Appreciate for a second what Clarkson gets so right about that performance: The lead singer in a Wall of Sound song should sound like they are about to get blown away by the arrangement, but they stand their ground. They sing from the eye of the maelstrom, corral its power, and match it. Not every singer can do that.
One song from A Christmas Gift For You… has risen above the others to become a Christmas standard: “Christmas (Baby Please Come Home)” by Darlene Love (written by Jeff Barry, Ellie Greenwich, and Phil Spector, each of whom were Jewish.) Love had recorded “He’s a Rebel” and “He’s Sure the Boy I Love” with Spector, who then credited those songs to the Crystals. She did get solo credit for “A Fine, Fine Boy” though.
Love never hit it big as a solo artist in the 60s. Instead, she work as a backup singer throughout the 60s and 70s, which led her to being featured in the 2013 Oscar-winning documentary 20 Feet from Stardom. Love was inducted into the Rock and Roll Hall of Fame in 2011.
According to Love, Spector asked her to step in to the studio to record “Christmas (Baby Please Come Home)” after the Ronettes’ lead singer Ronnie Bennett struggled with the song. Love was able to bring the necessary heft to the record, which wasn’t an easy task since the song practically begins at its peak and stays there throughout. Whoever sings it needs to be belting it from the start. (Fun fact: You can hear Cher providing backup vocals on the song, and that’s probably Sonny Bono either shaking the shakers or jingling the bells.) The track didn’t chart when it was released in 1963, but it’s now often cited as the greatest rock and roll Christmas song of all-time.
U2 recorded a version of “Christmas (Please Come Home)” in 1987 that was included on the popular 80s compilation A Very Special Christmas.

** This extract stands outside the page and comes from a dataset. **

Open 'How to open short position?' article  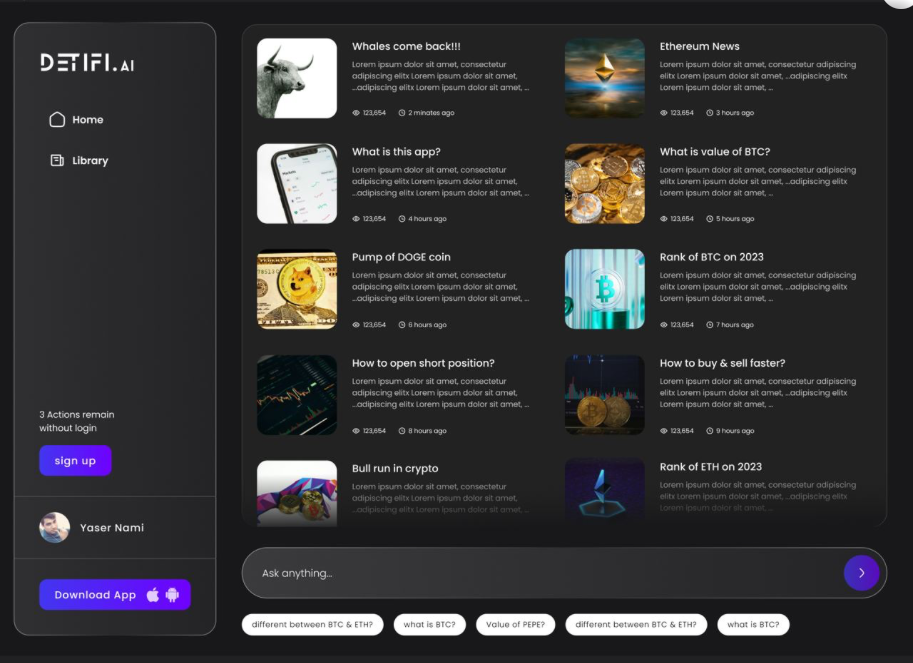point(423,363)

More than anything else, though, it was Love’s annual performance of the song (beginning in 1986) on David Letterman’s late night show with Paul Shaffer and the show’s house band that cemented its status as a national treasure. Letterman’s show was famously irreverent, but Love’s performance was treated as a cherished tradition, serving as proof the rock and roll ruffians and weirdos did indeed have tuggable heartstrings. The performance was certainly show biz—a grand entry by the saxophone player for his solo, confetti snow for its conclusion—but it was sincere and glorious. Since Letterman retired in 2015, Love has continued this the tradition over on The View, which…OK.

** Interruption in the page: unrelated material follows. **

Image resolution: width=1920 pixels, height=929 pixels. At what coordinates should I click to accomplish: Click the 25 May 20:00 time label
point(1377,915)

It’s hard to celebrate A Christmas Gift For You from Phil Spector given its association with its namesake, but when thinking about that album we shouldn’t forget it took numerous performers to create that Wall of Sound, including the many Black singers who provided the main vocals as well as the Los Angeles-based session musicians collectively known as the Wrecking Crew who supplied the instrumentals. Despite playing on many of their era’s greatest hits, most of these musicians toiled outside the limelight or were shunted aside by the record industry. Only recently have they started to receive the recognition they deserved in their time. Phil Spector’s legacy as a record producer has been tarnished by his record as a human being, but we should still listen to the music he produced to honor the talented and diverse group of artists who collaborated in the creation of these songs.
Thank you for reading Reason to Believe. I hope you have a merry Christmas. We’ll see you again in the new year.